Artigo publicado pelo GLOBO, em 21 de maio último, mostra com clareza como a Lei de Execução Penal (LEP), que estabelece como as prisões devem ser administradas, além de definir direitos e deveres de presos, vem sendo ignorada neste país. Se, nos últimos vinte anos, período de vigência do diploma legal, os dispositivos da LEP tivessem sido observados, certamente não teríamos presenciado os trágicos acontecimentos vividos por São Paulo, dentro e fora dos muros das prisões. Da mesma forma, se o Plano Nacional de Segurança Pública tivesse de fato saído do papel, a história nesta área poderia ter sido bem outra. Do referido capítulo sobre as prisões, constam vinte e sete propostas e recomendações que permitiriam avanços muito importantes e, certamente, se implementadas, teriam contribuído ao longo dos últimos anos para que um mínimo de decência fosse injetado neste caótico sistema penitenciário brasileiro. Mas, para que o governo federal tivesse autoridade para induzir políticas na área, deveria ter destinado os recursos necessários para cumprir o plano.
Entre as propostas, destaquem-se: 1.determinação expressa para que os recursos do Fundo Penitenciário Nacional não fossem contingenciados (só em 2005, dos R$ 240 milhões orçados, apenas R$ 160 milhões foram liberados pelo governo federal e o volume de recursos bloqueados nos últimos anos totaliza R$ 341 milhões); 2. abertura de linhas de crédito específico para estímulo ao trabalho prisional (dos 365 mil presos no país apenas 10% trabalham, quando a própria LEP diz que o preso condenado é obrigado ao trabalho e pode descontar um dia de sua pena para cada três dias trabalhados); 3. criação de grupo de trabalho no Ministério da Educação objetivando o desenvolvimento de programas de educação para o preso (nada foi feito e, embora 70% dos presos no país não tenham completado o primeiro grau, apenas 17% estudam dentro das prisões); 4. apoio aos estados para que os dados relativos à situação jurídica dos presos fossem informatizados, auxiliando os trabalhos do Judiciário (sabe-se que muitos presos permanecem detidos depois da pena cumprida e percentual significativo tem seu direito a livramento condicional muito postergado, o que serve como combustível para elevar a tensão dentro dos muros e contribui para explosões de violência que transbordam os mesmos); 5. efetivo apoio técnico e financeiro aos estados para criarem programas de penas alternativas, principalmente de prestação de serviços à comunidade, para infratores que não são violentos e perigosos (ao invés de fazer o que propunha, o governo federal cortou recursos para a área e reduziu a importância do departamento que tratava do assunto no âmbito do Ministério da Justiça); 6. implementação de estratégias de apoio aos egressos (outra área para a qual não houve investimentos).

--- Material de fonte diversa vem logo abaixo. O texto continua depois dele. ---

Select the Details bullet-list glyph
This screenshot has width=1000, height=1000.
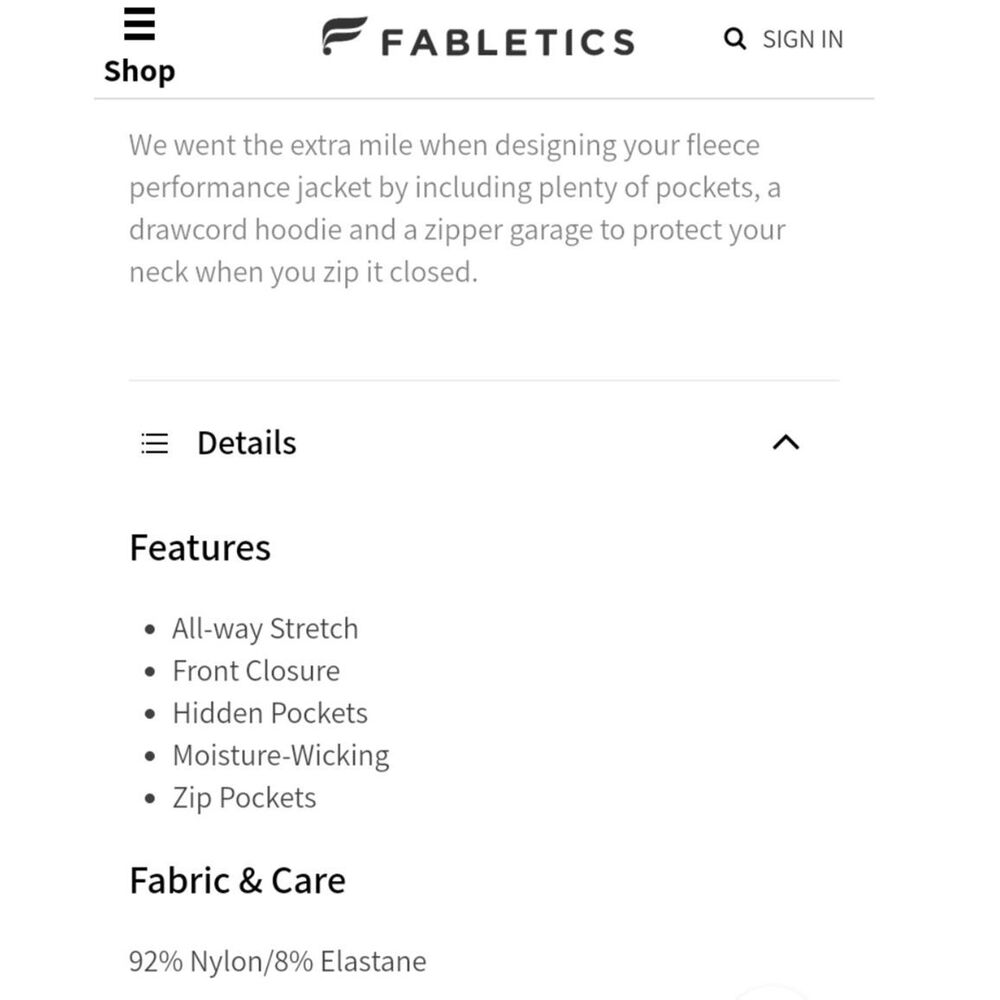pyautogui.click(x=154, y=443)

Como se vê, pouco ou nada foi feito ao longo dos últimos anos para fazer a LEP ou o Plano Nacional de Segurança Pública saírem do papel. Falta tudo em nossas prisões, sobrando violência e corrupção. Quando o Estado se ausenta, abre espaço para que grupos mais ou menos organizados imponham sua vontade, através da força e do terror, dentro e fora dos muros.
Neste momento, é preciso que o Executivo e o Judiciário, na esfera federal e estadual, somem esforços para que se busque o cumprimento da LEP. Iniciativa louvável já tomou a ministra Ellen Gracie, presidente do Supremo Tribunal Federal, ao instituir comissão, em 18 de maio, para, em trinta dias, recomendar a criação de banco de dados com informações sobre os presos que contribua para agilizar o trabalho dos juízes, permitindo que se cumpram a lei e seus prazos.
Há muito a ser feito. Basta que se acredite que leis foram feitas para serem cumpridas. O Brasil não precisa de novas leis e o endurecimento penal não vai nos trazer mais segurança. Está na hora de tirar a LEP do papel e o Plano Nacional de Segurança Pública das gavetas. Antes que seja tarde demais.